Interpretive Summary: Curry leaves infested with Asian citrus psyllid nymphs were treated at different temperatures for various durations with and without a disinfectant to determine nymph death and removal rates as well as resultant curry leaf tissue damage. Treatments at 50°C or those involving the disinfectant typically resulted in 100% nymph death, the most nymph removal (~24%) occurred after treatment at 40°C with the disinfectant, while treatments at 40 and 0°C for 5 min with the disinfectant resulted in a minimal, insignificant increase in curry leaf tissue damage. These results may be very useful in amending current decontamination options for citrus and citrus relative foliage.

Technical Abstract: Studies were conducted to evaluate treatments that reduce survival and attachment of Diaphorina citri nymphs on infested curry leaves (Bergera koenigii). Decontamination of curry leaves infested with D. citri in relation to disinfectant (none or Pro-San), temperature (0, 40, and 50°C), and treatment duration (0, 5, 10, and 20 min) was examined using a split-split plot design. Experiments were performed three times. Treatment duration did not significantly affect D. citri nymph survival or removal (P > 0.2). Temperature and disinfectant each significantly affected D. citri nymph survival and removal (P < 0.031). The interaction of temperature and disinfectant was significant with respect to nymph survival (P < 0.0001) but did not significantly affect removal (P = 0.4589).

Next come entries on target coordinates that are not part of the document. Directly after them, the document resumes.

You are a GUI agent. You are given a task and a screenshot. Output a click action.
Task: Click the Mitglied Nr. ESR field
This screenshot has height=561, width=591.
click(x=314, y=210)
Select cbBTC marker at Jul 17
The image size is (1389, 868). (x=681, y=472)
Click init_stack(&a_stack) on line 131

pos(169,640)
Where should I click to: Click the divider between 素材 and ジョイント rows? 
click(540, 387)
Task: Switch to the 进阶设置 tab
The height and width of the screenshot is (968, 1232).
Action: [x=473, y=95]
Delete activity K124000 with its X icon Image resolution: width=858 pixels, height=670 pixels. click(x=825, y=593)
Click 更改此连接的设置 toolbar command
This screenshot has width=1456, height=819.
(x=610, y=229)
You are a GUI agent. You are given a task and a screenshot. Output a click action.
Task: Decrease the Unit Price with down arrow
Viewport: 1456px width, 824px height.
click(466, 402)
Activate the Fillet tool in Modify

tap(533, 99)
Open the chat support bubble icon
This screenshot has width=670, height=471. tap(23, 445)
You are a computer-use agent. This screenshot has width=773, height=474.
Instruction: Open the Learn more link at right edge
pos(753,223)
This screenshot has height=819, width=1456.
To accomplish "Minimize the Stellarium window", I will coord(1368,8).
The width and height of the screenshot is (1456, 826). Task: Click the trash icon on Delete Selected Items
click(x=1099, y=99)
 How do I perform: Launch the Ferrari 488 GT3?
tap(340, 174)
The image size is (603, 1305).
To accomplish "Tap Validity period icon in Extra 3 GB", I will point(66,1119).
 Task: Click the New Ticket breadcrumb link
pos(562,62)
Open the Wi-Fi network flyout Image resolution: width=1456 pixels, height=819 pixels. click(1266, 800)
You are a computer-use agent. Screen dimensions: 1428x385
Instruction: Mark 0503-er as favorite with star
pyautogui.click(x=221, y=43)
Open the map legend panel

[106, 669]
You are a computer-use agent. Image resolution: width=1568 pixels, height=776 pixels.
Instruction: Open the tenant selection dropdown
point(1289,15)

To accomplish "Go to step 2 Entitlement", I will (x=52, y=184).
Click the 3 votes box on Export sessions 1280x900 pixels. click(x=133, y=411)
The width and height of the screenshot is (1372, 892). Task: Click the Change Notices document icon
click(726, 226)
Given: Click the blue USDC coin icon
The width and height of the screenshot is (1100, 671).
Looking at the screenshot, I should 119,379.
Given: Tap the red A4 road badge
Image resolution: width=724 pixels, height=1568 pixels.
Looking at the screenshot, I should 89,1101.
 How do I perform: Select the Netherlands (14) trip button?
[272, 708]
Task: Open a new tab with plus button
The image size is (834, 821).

Tissue damage was significantly affected by temperature (P = 0.0056), duration (P = 0.0023), the interaction of temperature and duration (P = 0.0320), and the interaction of disinfectant, temperature, and duration (P = 0.0410). Of the treatments resulting in 100% D. citri nymph mortality on infested curry leaves, 40°C for 5 min with Pro-San was accompanied with the least proportion curry leaf tissue damage (0.14 greater than untreated control, P = 0.25). Results from these studies may be useful in formulation of future regulatory policies regarding trade of citrus foliage, especially those used as condiments.